止まることのない歩みに、男は俺が人質としての価値がないことに気付き始めたのだろう。
「クソッ、何でだ!?
前情報と話が違うじゃないか!
シャルルローズ夫人は一人息子のアドルフを溺愛してるんじゃなかったのか!?
まさかデマだったのか!?
俺は偽情報を掴まされたというのか……!?」
「あら、そんな情報をご存じなの?
まあ怖いわ……!
人間の手下としていいように使われてることにも気付かないような裏切り者のダンピールごときが」
「死ぬ前に教えておいてやろう。
我がシャルルローズ家の嫡男はこの役立たずではなく、裏切り者ですら恐れおののく焔の使い手であることをな。
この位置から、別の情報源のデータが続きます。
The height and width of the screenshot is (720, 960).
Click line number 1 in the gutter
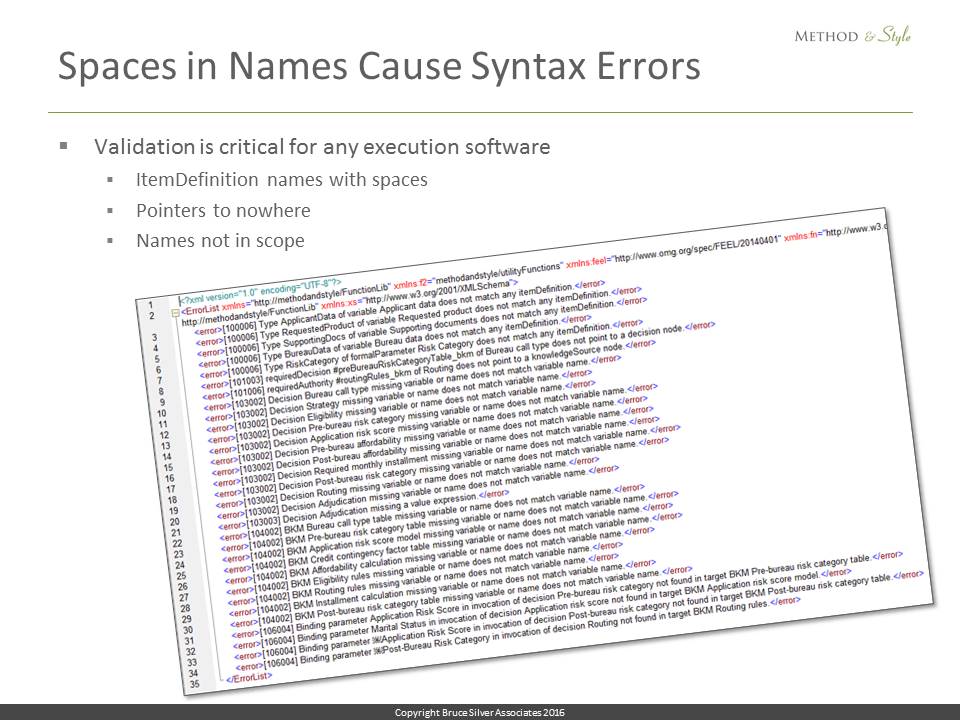point(150,303)
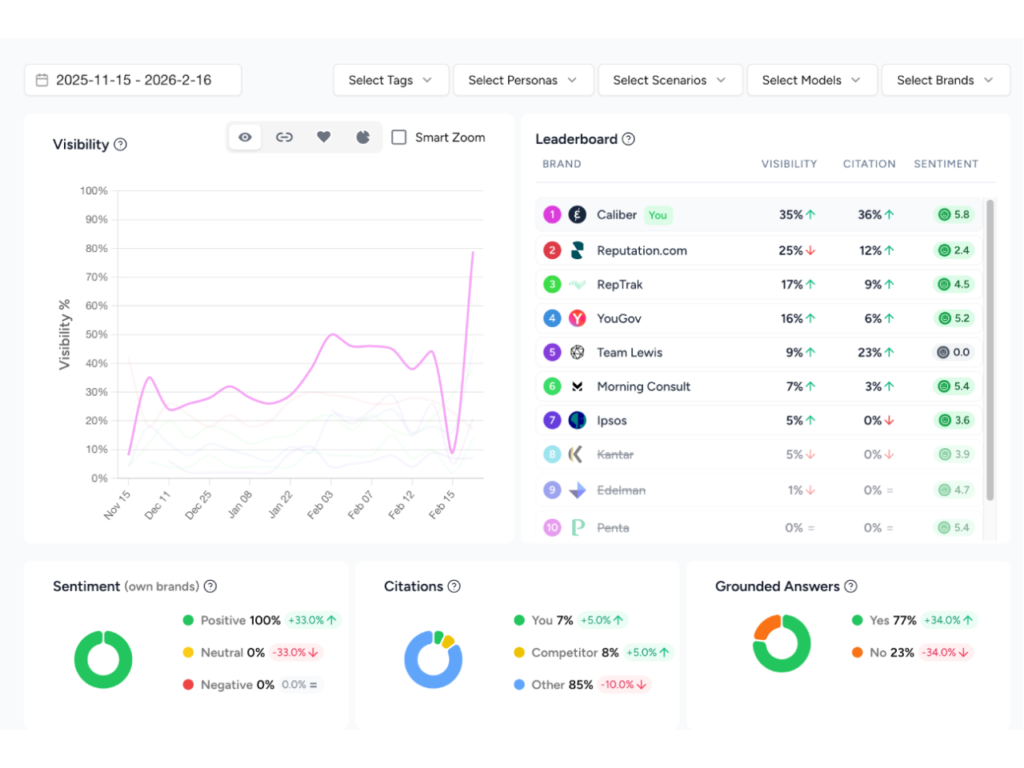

お前が拐ったのは、出来損ないの方だったのだ……おかげで助かったがな」
今、耳を通り抜けた言葉が非情な現実を俺に突き付けた。
目の前が暗黒で塗りつぶされていく絶望で前が見えない。
考えることを脳が拒否していた。
「コレを一瞬でもわたくしの可愛いアドと間違えたこと……たっぷり後悔させてあげるわ。
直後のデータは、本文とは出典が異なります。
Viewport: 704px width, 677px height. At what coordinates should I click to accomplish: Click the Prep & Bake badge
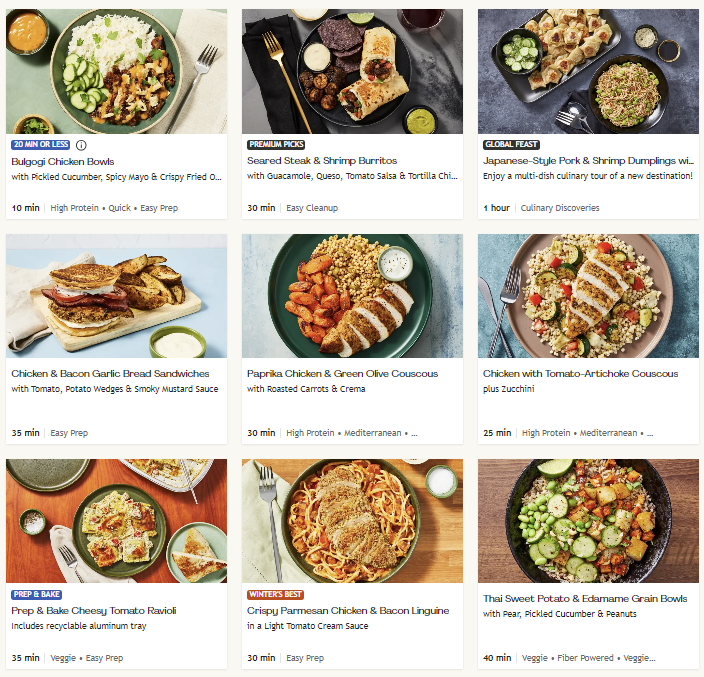[39, 594]
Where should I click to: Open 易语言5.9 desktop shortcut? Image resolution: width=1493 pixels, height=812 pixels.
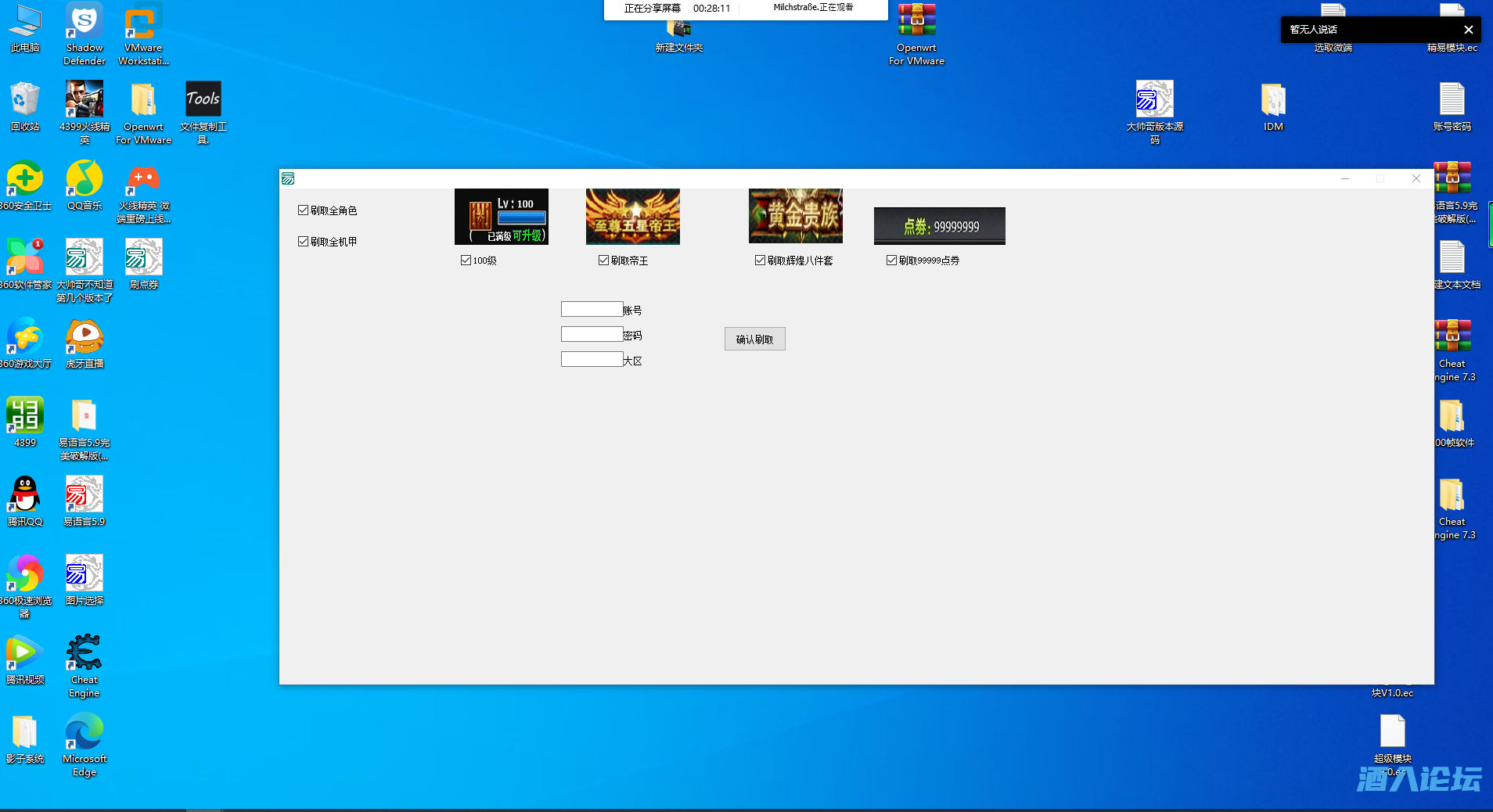pyautogui.click(x=84, y=496)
あの子の名誉を汚した罪は、鉄の処女が下す裁きよりも重いの」
長い紅の髪がざわりざわりと蛇のように揺れ蠢いていく。
母さんは俺の喉元に光る刃が見えていないようだった。
父さんは立ち止まって腕を組み、まるで死刑執行を嬉々として見物する客のように口許に笑いを浮かべていた。